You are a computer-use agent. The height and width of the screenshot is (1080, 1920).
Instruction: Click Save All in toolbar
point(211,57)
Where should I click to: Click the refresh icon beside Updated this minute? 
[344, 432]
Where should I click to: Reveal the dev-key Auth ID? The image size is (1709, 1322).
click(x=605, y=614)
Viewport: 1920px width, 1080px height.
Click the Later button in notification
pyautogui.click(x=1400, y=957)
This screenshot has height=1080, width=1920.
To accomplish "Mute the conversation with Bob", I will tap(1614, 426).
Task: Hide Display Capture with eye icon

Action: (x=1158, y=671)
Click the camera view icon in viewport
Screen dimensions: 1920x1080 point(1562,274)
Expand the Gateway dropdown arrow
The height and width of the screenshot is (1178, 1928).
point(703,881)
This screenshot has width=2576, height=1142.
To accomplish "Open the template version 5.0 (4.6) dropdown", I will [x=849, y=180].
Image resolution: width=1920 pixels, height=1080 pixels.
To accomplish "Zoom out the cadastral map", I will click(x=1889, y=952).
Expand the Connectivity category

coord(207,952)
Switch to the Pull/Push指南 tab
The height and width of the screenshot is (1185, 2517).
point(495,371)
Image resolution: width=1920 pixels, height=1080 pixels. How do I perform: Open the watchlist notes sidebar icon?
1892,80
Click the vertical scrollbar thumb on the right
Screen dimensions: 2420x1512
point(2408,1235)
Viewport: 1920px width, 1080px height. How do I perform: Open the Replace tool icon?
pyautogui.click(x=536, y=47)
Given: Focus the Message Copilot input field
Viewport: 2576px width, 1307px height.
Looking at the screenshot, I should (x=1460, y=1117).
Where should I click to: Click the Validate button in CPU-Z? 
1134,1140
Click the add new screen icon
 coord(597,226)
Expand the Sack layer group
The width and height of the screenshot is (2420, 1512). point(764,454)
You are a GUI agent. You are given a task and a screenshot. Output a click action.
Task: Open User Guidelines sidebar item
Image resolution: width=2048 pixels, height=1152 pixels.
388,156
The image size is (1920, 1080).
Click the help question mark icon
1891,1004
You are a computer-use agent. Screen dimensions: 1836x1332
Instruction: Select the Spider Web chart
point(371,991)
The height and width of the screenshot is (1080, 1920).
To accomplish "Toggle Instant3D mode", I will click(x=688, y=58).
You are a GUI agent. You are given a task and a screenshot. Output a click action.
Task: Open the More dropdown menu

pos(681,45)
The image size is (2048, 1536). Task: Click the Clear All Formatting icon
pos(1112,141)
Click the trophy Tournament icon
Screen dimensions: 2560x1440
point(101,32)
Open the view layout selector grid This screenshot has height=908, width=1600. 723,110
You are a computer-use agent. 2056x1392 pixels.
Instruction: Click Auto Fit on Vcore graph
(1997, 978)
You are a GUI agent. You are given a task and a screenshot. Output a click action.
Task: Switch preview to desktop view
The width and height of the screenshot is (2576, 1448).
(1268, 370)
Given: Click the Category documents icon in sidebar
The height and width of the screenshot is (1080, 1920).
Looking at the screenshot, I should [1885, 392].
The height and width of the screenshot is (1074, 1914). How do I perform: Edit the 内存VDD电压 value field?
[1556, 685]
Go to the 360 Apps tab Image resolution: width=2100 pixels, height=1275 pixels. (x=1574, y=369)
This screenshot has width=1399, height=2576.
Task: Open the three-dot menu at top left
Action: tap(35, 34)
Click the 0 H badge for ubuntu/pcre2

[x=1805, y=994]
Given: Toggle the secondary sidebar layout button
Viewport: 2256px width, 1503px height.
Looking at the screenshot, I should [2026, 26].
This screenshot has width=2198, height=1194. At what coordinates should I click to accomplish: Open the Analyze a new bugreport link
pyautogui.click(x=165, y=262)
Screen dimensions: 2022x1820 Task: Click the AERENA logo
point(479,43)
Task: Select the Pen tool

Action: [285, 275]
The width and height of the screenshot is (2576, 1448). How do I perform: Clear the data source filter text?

---+---

» **Exercise prompt**
Across the entries above, find the lines with the string "Toggle" and copy them.

» **Written solution**
To accomplish "Toggle Instant3D mode", I will click(x=688, y=58).
Given: Toggle the secondary sidebar layout button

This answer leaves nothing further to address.